▶ [Texte fourni]
Postulat : Pourquoi faire revenir périodiquement au sein de l’entreprise les télétravailleurs installés dans leurs routines à leur domicile ? Les habitudes de travailler en dehors du lieu de travail ne sont pas aisées à instaurer, aussi ne faudrait-il pas les perturber pas des « retours » sur le lieu de travail. Ce retour périodique (par exemple, tous les jeudis ou vendredis), risquerait de renforcer le désir d’un retour sur site au détriment des bénéfices de productivité apportés par le télétravail.

Pourtant, l’entreprise existe de par ses divers territoires, associés et reliés entre eux, mais aussi et surtout avec le siège ou certains établissements. Il est important d’être physiquement présent de temps à autre dans les locaux pour entretenir la mémoire collective de l’entreprise, assurer la convivialité et éloigner la peur d’un sentiment d’exclusion par rapport aux personnels présents dans l’entreprise.  

6 Il est toujours possible de partager de la place chez soi… !

Postulat : Il suffit de trouver la place pour poser l’ordinateur sur une table, d’établir la connexion nécessaire pour rendre le télétravail opérationnel.  Le partage des moyens informatiques personnels utilisés par le télétravailleur et sa famille serait facilement maîtrisable.

Pourtant le télétravailleur n’a pas seulement besoin d’un poste de travail et d’une connexion, il a aussi besoin de créer une organisation de son temps « familial » compatible avec les besoins de l’entreprise, d’une concentration appropriée à la nature de son activité, et d’adapter son environnement à cette activité imprévue et inhabituelle. Il appartiendra à l’entreprise de s’en préoccuper en amont, en relation avec le télétravailleur.

7 Passer au télétravail ? Instantané et facile !  

Postulat : Que les données à traiter soient dans l’entreprise ou hors entreprise, une légère connaissance des activités et des processus serait suffisante. Il serait donc inutile et couteux de perdre du temps en formation du télétravailleur à sa mission.

Pourtant nous venons de voir tous les risques de dérapages inhérents au télétravail : connaissance insuffisante de la finalité générale, des interlocuteurs amont et aval, erreurs matérielles, bugs, difficultés d’organisation matérielle du domicile, démotivation et sentiment d‘exclusion… Un management attentif des processus doit permettre de donner une vision claire aux télétravailleurs de leur contribution au fonctionnement du service ou général.

▶ [Liste des enregistrements]

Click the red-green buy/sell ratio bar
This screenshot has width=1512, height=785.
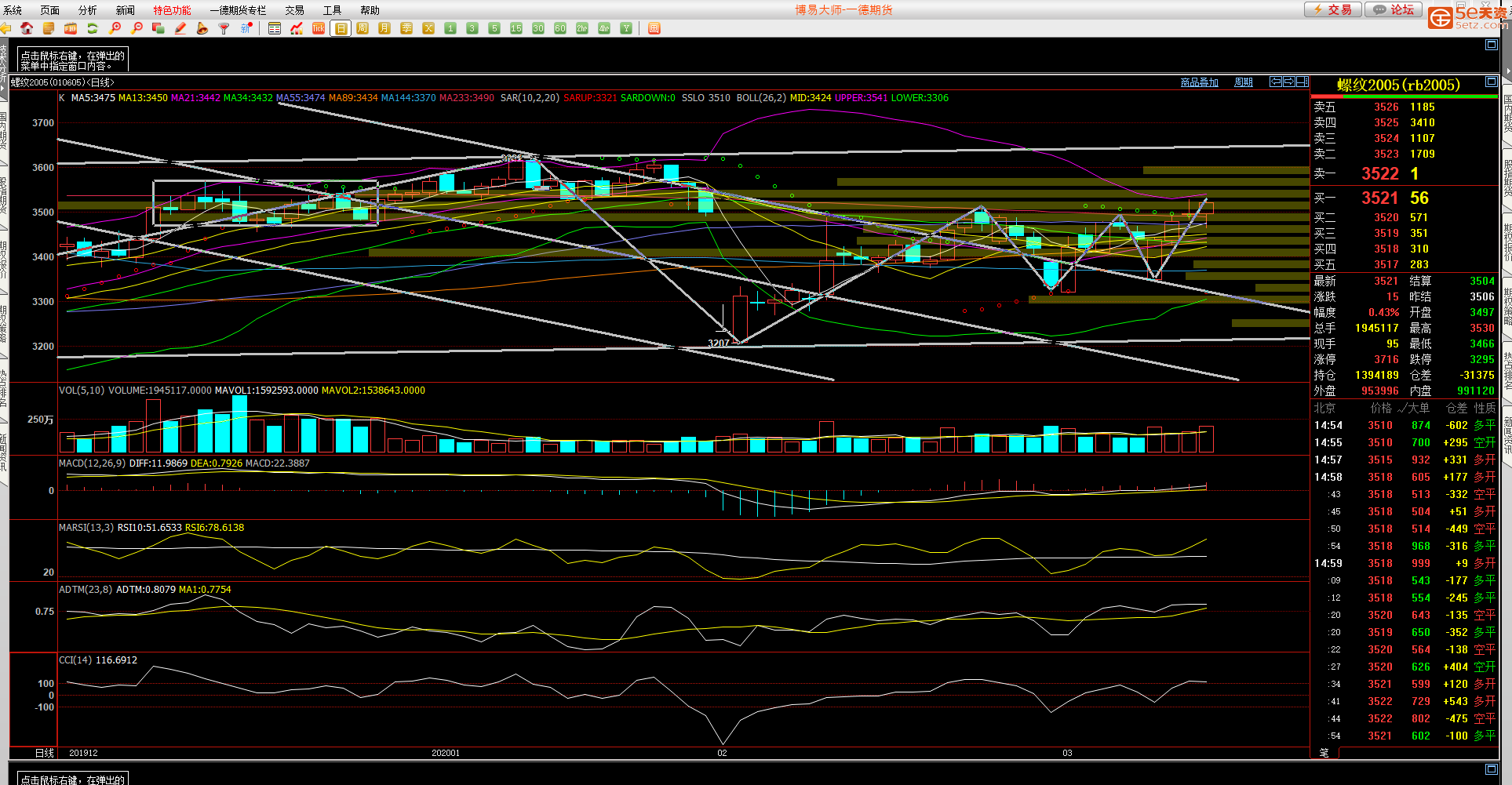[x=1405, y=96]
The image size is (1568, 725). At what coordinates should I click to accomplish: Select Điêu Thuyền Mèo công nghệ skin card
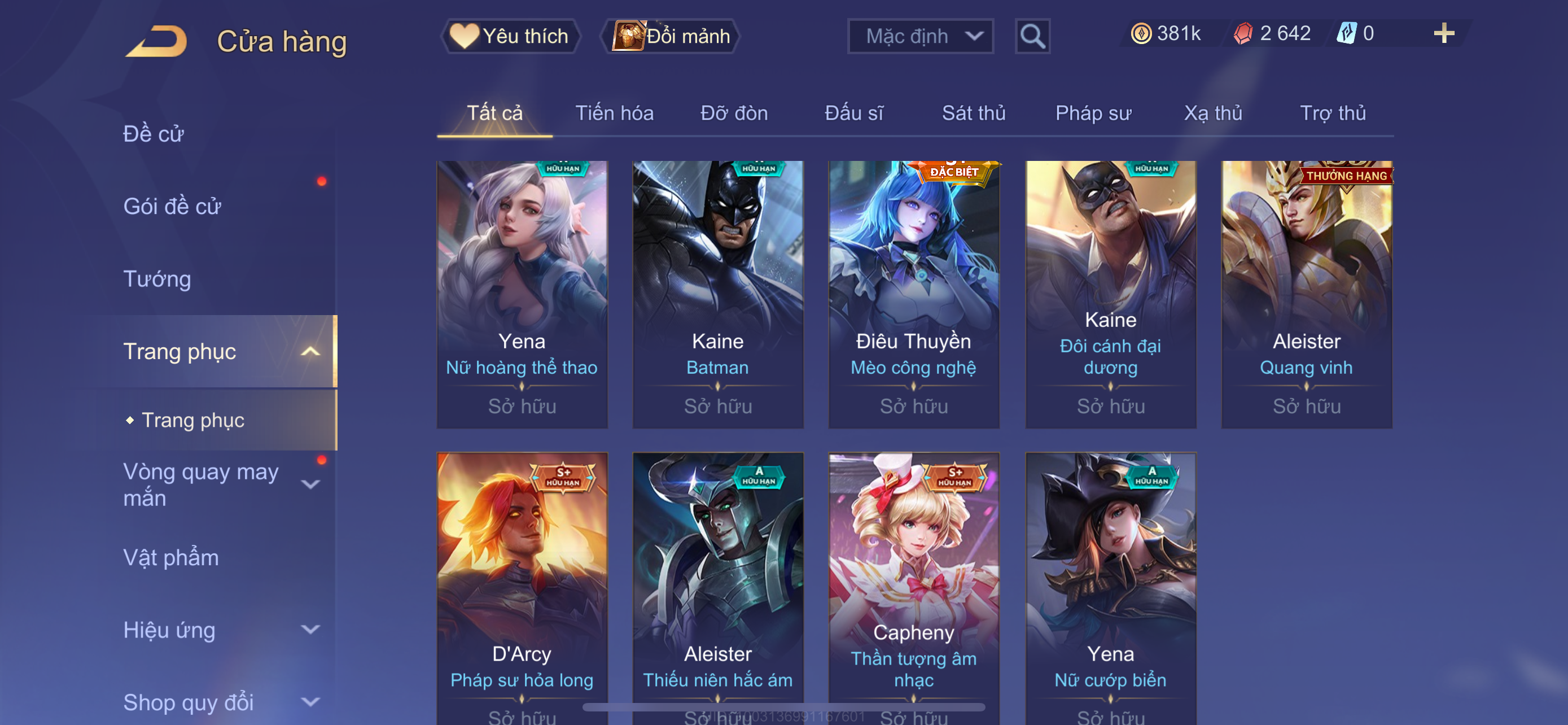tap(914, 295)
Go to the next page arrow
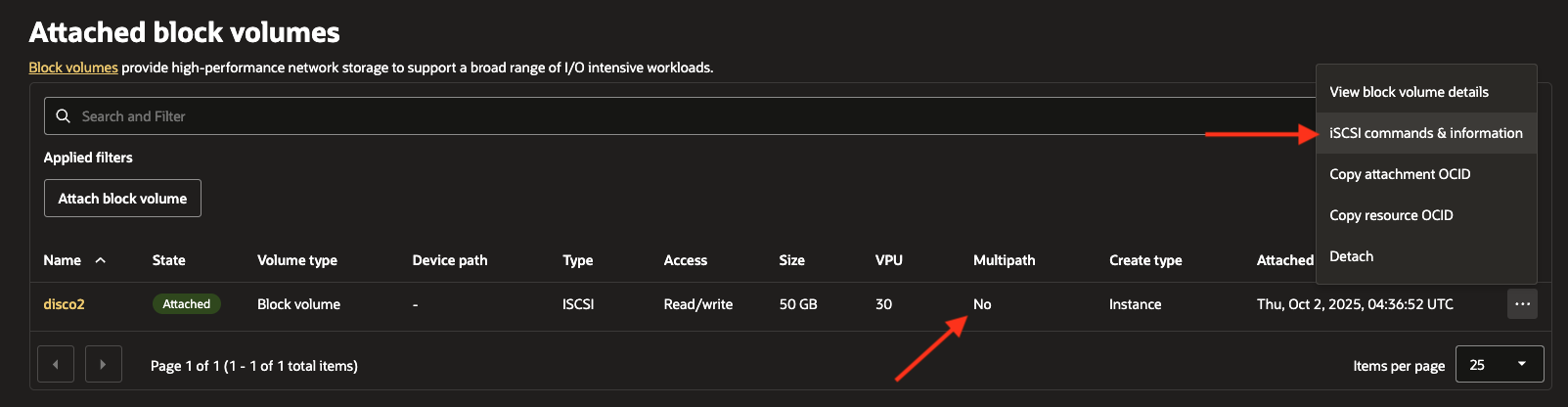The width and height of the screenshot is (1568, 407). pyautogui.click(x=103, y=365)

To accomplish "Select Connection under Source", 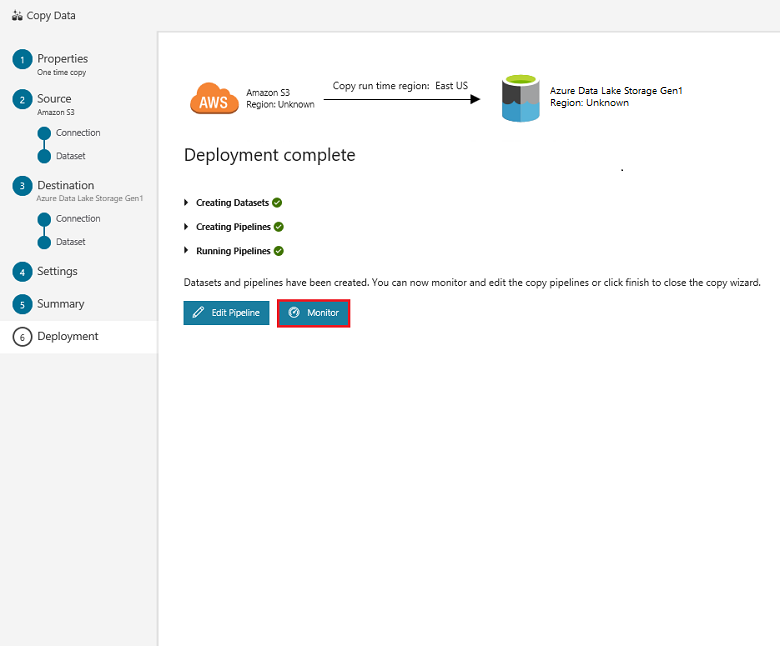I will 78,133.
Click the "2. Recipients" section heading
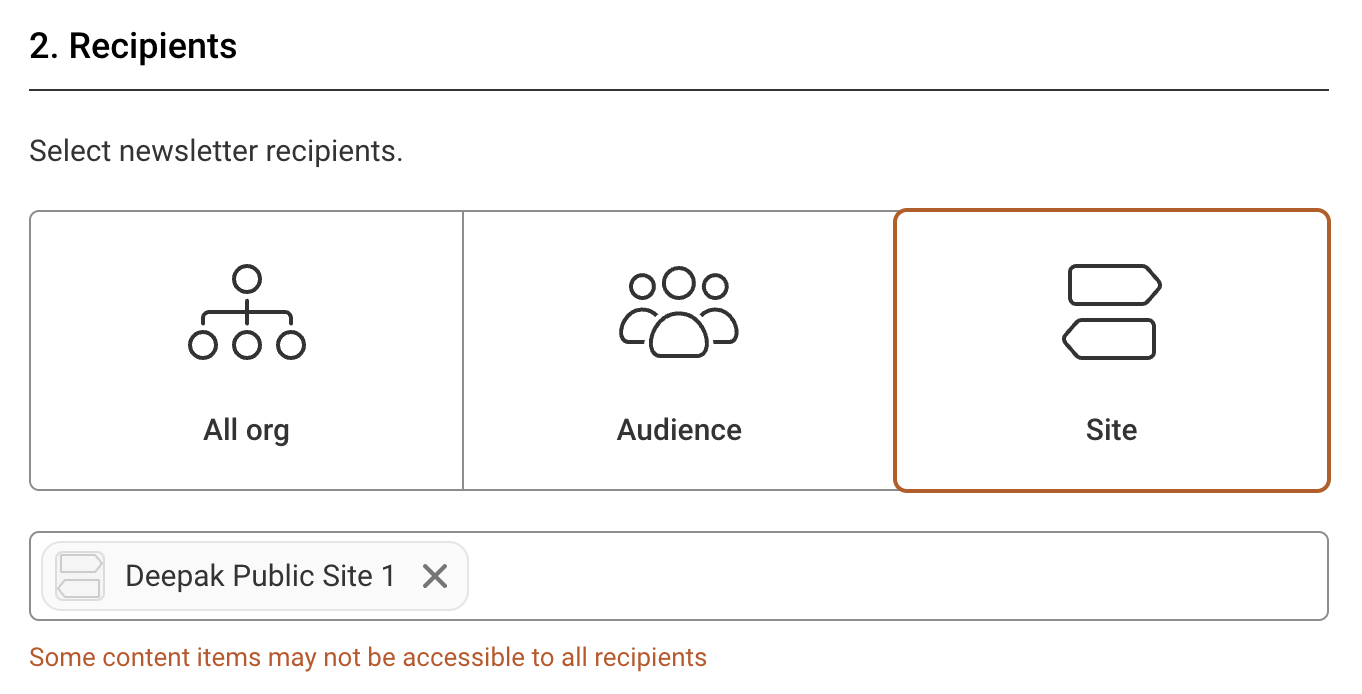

▶ [Tâches à réaliser]
[1] Répondez aux questions suivantes d'après le texte sur le télétravail.
(a) Quelle fréquence le texte donne-t-il en exemple pour le retour périodique sur le lieu de travail ?
(b) À qui revient-il de se préoccuper en amont de l'organisation du télétravailleur à son domicile ?
(c) Que doit permettre un management attentif des processus ?
[2] Citez, dans le texte sur le télétravail, tout le passage qui va de « Postulat : Il suffit » jusqu'à « et facile ! ».
[3] Reformulez sous forme de liste le paragraphe du texte sur le télétravail qui commence par « Pourtant le télétravailleur n’a pas seulement besoin », en conservant ses faits essentiels.

▶ [Réponses numérotées]
[1]
(a) Tous les jeudis ou vendredis.
(b) À l'entreprise, en relation avec le télétravailleur.
(c) Il doit permettre de donner aux télétravailleurs une vision claire de leur contribution au fonctionnement du service ou général.

[2]
Postulat : Il suffit de trouver la place pour poser l’ordinateur sur une table, d’établir la connexion nécessaire pour rendre le télétravail opérationnel.  Le partage des moyens informatiques personnels utilisés par le télétravailleur et sa famille serait facilement maîtrisable.

Pourtant le télétravailleur n’a pas seulement besoin d’un poste de travail et d’une connexion, il a aussi besoin de créer une organisation de son temps « familial » compatible avec les besoins de l’entreprise, d’une concentration appropriée à la nature de son activité, et d’adapter son environnement à cette activité imprévue et inhabituelle. Il appartiendra à l’entreprise de s’en préoccuper en amont, en relation avec le télétravailleur.

7 Passer au télétravail ? Instantané et facile !

[3]
Le télétravailleur a besoin :
- d'un poste de travail et d'une connexion ;
- d'une organisation de son temps « familial » compatible avec les besoins de l'entreprise ;
- d'une concentration adaptée à la nature de son activité ;
- d'un environnement adapté à cette activité imprévue et inhabituelle.

L'entreprise doit s'en préoccuper en amont, en relation avec le télétravailleur.